Master’s programmes' teaching methods

In fact, the following is true – the more schools, the more Master’s programmes. Each business school structures its Master’s programmes in its own way, aimed at optimising the experience. This is why programmes vary across business schools worldwide. However, there are certain components of each programme that every student would face during the study. These include core and elective courses in the programme's curriculum as well as similar teaching methods used by every school.

Courses are usually delivered in seminar-style lectures involving a professor who moderates class discussions rather than simply presenting the lecture. Master’s classes are seminar-oriented, meaning that students are encouraged and required to participate in class debates. During seminars, debates and lectures, the emphasis is on presenting case studies and solving real examples rather than on simply getting acquainted with the theoretical knowledge of the particular subject. Master’s students are also required to make presentations and defend their work in front of classmates or a wider audience.

One of the most important teaching methods used in every Master’s programme is students’ joint work on group projects. These projects involve a small group of students working on a joint task where collaboration and teamwork is essential. They help students to learn how they can effectively build and manage teams.

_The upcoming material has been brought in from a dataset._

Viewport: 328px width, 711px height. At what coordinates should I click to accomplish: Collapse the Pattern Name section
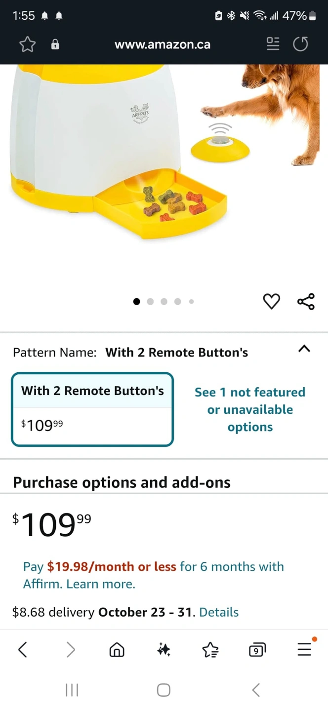(x=304, y=349)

As gaining practical knowledge is a key advantage of every Master’s programme, schools apply various methods to obtain it. The most common are hands-on practice, in-company visits and placements. Hands-on exercises immerse students in real or simulated work environments where they are expected to find solutions to real problems, either by conducting fieldwork or by participation in simulations. During in-company visits students are required to do some fieldwork at a company, interacting with employees and senior management while researching the company or developing a project on a specific company issue. Student placements at companies give additional hands-on practice which also improves students’ chances of finding a job right after graduation. Graduate schools usually assist in finding a placement, making the contact between students and companies easier through various events.

Graduate schools also provide an opportunity for gaining international experience in their Master’s programmes by including study courses abroad lasting between a few weeks and a full semester. Study experience abroad, either optional or mandatory, is possible through study trips and exchange programmes. These allow students to apply the theory they have learned; to immerse themselves in the culture and the business and social environment of the place they are studying; or to conduct on-site research. Study periods abroad, particularly the longer ones, are usually coupled with intensive study of the local language.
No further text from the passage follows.